The model fit the data. I can't give you a proper academic answer as to why. A few years ago I was documenting some Kontakt behavior and was trying out different models. Power function always seemed to be the answer. 

I first narrowed down the ballpark by eyeballing the middle point of the modulation position while keeping eye on the peak level meter. All the while I had the velocity 64 note playing on repeat, one group with the velocity modulator and phase inverted, the other with the "from script" mod. Started with 150000, then moved down. Larger intervals, then smaller as the meter went down. It nulled at 127976 for velocity value 64. This only took a minute or so.


----------



## olmerk (Aug 7, 2022)

aaronventure said:


> The model fit the data. I can't give you a proper academic answer as to why. A few years ago I was documenting some Kontakt behavior and was trying out different models. Power function always seemed to be the answer.
> 
> I first narrowed down the ballpark by eyeballing the middle point of the modulation position while keeping eye on the peak level meter.
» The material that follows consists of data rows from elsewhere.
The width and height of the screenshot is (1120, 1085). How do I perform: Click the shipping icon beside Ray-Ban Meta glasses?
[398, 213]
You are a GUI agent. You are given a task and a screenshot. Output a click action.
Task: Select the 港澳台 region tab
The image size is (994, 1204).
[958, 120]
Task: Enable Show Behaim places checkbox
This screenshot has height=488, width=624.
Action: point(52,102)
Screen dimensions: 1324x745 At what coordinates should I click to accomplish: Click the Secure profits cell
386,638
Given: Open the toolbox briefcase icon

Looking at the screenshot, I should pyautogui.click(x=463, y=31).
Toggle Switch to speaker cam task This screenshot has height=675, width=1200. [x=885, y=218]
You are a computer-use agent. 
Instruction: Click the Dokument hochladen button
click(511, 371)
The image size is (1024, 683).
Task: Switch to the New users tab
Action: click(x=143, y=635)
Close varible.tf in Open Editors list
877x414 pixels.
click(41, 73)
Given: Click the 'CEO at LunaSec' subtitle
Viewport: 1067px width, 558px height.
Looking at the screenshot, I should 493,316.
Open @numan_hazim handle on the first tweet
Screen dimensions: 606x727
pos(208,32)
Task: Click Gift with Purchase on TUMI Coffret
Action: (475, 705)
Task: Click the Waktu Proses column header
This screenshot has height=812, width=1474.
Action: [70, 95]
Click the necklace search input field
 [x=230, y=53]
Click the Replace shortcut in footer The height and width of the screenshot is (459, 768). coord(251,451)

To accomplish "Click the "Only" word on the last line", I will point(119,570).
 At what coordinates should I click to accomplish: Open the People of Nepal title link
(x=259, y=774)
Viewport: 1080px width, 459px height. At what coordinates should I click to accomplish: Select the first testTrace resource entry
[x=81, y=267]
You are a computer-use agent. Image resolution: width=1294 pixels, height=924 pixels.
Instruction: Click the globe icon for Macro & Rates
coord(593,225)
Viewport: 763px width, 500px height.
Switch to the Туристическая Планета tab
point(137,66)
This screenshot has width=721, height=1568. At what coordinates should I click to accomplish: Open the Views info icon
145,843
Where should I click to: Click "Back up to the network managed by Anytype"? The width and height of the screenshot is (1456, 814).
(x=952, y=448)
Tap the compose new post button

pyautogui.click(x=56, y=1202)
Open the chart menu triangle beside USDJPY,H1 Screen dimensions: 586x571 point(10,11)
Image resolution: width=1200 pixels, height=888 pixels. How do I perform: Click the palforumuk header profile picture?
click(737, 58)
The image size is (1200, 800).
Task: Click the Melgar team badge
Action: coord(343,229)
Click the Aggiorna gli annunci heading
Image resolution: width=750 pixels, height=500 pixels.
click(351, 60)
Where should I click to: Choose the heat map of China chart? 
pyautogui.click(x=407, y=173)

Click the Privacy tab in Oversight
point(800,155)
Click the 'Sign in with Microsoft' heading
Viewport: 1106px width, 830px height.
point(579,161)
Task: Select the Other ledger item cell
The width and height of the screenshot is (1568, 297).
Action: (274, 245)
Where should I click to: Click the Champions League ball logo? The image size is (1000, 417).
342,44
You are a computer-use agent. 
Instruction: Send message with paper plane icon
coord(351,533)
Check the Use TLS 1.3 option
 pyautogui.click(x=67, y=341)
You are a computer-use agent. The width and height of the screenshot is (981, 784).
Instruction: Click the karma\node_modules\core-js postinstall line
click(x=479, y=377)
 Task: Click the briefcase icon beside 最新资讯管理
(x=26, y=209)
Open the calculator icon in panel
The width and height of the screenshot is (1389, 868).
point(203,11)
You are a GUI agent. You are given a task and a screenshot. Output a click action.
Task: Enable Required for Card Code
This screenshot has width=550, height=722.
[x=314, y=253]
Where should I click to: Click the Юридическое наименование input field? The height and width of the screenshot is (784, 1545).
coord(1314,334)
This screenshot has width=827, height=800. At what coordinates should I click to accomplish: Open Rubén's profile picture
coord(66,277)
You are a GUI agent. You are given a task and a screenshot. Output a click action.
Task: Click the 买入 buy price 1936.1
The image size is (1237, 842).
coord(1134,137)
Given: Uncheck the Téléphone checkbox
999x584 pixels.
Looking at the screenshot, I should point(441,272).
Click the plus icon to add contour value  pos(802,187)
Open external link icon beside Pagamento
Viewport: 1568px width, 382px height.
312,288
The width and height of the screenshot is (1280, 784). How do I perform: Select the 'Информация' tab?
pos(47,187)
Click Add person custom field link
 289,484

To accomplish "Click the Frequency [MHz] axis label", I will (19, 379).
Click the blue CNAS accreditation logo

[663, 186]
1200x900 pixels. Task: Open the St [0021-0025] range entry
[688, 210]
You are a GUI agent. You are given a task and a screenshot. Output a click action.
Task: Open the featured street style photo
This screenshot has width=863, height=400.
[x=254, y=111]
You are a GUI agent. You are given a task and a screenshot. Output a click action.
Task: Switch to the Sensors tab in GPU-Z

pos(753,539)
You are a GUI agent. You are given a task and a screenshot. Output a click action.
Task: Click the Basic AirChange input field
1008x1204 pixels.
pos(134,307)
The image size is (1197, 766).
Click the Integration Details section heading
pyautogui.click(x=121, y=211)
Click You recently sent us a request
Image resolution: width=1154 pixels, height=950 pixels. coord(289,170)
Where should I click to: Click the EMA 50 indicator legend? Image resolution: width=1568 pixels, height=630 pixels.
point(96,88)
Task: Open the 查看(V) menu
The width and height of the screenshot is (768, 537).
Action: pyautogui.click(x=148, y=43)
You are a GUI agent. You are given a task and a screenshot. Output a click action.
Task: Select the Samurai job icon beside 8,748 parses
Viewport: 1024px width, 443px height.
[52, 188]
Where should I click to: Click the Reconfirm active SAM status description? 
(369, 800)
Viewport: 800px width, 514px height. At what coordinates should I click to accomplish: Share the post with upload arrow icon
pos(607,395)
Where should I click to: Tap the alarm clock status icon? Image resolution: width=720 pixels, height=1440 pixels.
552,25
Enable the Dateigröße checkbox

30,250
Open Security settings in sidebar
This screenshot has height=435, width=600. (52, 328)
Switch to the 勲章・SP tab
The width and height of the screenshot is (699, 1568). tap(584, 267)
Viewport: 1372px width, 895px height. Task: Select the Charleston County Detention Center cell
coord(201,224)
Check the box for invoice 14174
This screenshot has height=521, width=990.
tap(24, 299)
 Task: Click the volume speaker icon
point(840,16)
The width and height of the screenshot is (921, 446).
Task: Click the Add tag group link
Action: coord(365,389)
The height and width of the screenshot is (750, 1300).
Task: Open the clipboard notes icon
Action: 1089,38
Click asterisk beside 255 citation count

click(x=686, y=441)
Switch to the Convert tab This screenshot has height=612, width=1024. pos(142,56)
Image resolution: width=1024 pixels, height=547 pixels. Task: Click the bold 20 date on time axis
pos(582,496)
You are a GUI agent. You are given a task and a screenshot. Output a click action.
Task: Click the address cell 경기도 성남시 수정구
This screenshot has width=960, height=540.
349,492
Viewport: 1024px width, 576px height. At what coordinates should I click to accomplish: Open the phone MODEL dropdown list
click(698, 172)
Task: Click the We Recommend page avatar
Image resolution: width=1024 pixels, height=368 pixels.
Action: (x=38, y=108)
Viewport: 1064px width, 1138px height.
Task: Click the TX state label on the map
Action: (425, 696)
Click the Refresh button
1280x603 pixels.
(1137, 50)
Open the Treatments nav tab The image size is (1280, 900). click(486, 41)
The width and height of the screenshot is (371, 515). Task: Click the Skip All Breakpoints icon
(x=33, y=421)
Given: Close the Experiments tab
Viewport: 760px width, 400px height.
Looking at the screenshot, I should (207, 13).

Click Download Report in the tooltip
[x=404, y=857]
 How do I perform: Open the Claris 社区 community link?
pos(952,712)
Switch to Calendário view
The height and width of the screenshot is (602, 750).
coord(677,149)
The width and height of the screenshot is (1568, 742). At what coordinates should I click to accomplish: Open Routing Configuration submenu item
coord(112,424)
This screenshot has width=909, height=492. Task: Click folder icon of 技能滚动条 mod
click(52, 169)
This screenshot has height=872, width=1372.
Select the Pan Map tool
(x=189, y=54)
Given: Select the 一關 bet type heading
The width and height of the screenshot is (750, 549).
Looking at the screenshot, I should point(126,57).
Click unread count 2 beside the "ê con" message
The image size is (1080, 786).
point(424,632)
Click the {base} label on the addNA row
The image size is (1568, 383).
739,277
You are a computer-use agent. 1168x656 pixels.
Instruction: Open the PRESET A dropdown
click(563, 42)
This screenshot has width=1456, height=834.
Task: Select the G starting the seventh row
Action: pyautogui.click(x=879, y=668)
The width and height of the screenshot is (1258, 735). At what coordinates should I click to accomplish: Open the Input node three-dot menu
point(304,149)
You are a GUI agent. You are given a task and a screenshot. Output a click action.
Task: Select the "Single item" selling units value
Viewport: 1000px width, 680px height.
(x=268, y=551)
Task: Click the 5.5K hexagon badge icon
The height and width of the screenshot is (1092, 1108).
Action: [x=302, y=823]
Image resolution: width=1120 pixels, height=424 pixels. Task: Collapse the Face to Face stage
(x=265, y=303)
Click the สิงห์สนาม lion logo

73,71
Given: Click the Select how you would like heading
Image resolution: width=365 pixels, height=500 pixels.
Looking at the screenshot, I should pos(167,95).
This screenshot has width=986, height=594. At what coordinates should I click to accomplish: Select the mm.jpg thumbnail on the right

All the while I had the velocity 64 note playing on repeat, one group with the velocity modulator and phase inverted, the other with the "from script" mod. Started with 150000, then moved down. Larger intervals, then smaller as the meter went down. It nulled at 127976 for velocity value 64. This only took a minute or so.


I understand, thank you for the explanation. 

So you at your side successfully confirmed the nulling of the entire curve by phase-inverting in the range of 0 to 1000000? Because I'm getting -inf volume only at -1000000 value, not 0. That's bugging me. I'm on Kontakt 6.7.1


----------



## polypx (Aug 8, 2022)

Velocity 0 is note off, no? It will never be processed by this curve.


----------



## olmerk (Aug 8, 2022)

polypx said:


> Velocity 0 is note off, no? It will never be processed by this curve.


No, no, I'm talking about 0 of the pararmter for "from script", not velocity.


----------



## polypx (Aug 8, 2022)

Isn't the only way to get 0 for 'from script' in this case with 0 velocity?


----------



## olmerk (Aug 8, 2022)

aaronventure said:


> The model fit the data. I can't give you a proper academic answer as to why. A few years ago I was documenting some Kontakt behavior and was trying out different models. Power function always seemed to be the answer.
> 
> I first narrowed down the ballpark by eyeballing the middle point of the modulation position while keeping eye on the peak level meter. All the while I had the velocity 64 note playing on repeat, one group with the velocity modulator and phase inverted, the other with the "from script" mod. Started with 150000, then moved down. Larger intervals, then smaller as the meter went down. It nulled at 127976 for velocity value 64. This only took a minute or so.


So after I discovered that only -1000000 mutes the volume completely, not 0, I tried a new curve of type y=a*x^b+c. I calculated the coefficients a,b,c using extreme and an auxiliary points and built a new dependence. Now mathematically for velocity 0 it gives -100000, for 64 gives 127976 and for 127 provides 1000000. Looks good. But in reality it doesn't recreate velocity-to-volume modulator at all. At lower velocities the volume is really low. I'm perplexed. Seems like y=a*x^b+c is not the case and a different dependence type should be used...


----------



## olmerk (Aug 8, 2022)

polypx said:


> Isn't the only way to get 0 for 'from script' in this case with 0 velocity?


Yes, param=0 comes only if velocity would be 0. But it mustn't cause the major fault. The curve can be easily tweaked to have param=0 with velocity=1 and 1000000 with velocity=127.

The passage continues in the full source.